The incidence of venous thromboembolism in carriers of antithrombin, protein C or protein S deficiency associated with the HR2 haplotype of factor V: a family cohort study

Abstract

In order to assess whether the HR2 haplotype of the factor V gene (HR2) increases the risk of venous thromboembolism (VTE) in carriers of antithrombin (AT), protein C (PC) or S (PS) defects, we performed this determination in 336 subjects, who were family members of 66 symptomatic patients with clotting inhibitors defects. We first assessed the presence of previous VTE, and then followed prospectively subjects without prior VTE. VTE episodes had occurred in 26 individuals: 18 in 139 carriers of clotting inhibitors defects alone (annual incidence, 0.55%), four in 33 carriers of clotting inhibitors defects combined with HR2 (0.52%) and four in 151 non-carriers (0.1%), resulting in a relative risk (RR) for VTE of 4.9 (95% CI: 1.7-14.4) and 4.62 (95% CI: 1.2-18.4), respectively.

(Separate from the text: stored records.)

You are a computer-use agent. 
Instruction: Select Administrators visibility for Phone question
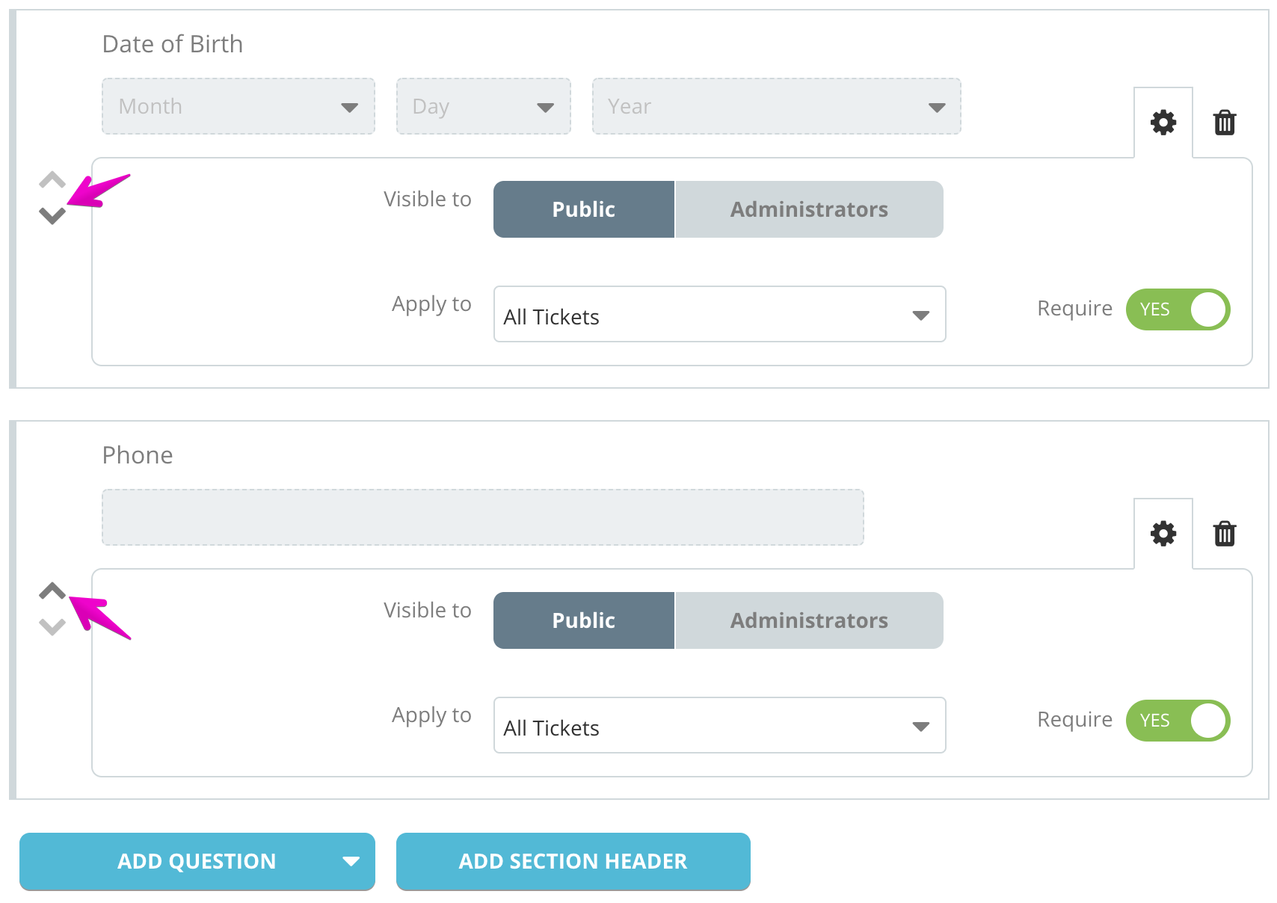tap(809, 620)
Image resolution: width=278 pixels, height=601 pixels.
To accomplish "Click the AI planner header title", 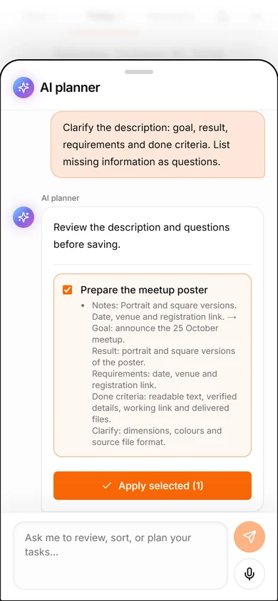I will (x=70, y=88).
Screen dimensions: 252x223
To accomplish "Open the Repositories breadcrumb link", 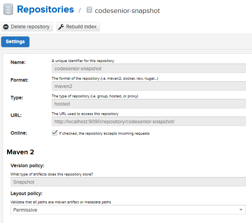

After an overall follow-up of 2557 patient-years, VTE episodes developed in 12 subjects: nine in 121 carriers of clotting inhibitors defects alone (annual incidence, 0.92%), three in 29 carriers of clotting inhibitors defects combined with HR2 (1.0%) and none in 147 non-carriers. In family members of patients with AT, PC or PS defects the coinheritance of HR2 haplotype does not seem to increase the thromboembolic risk.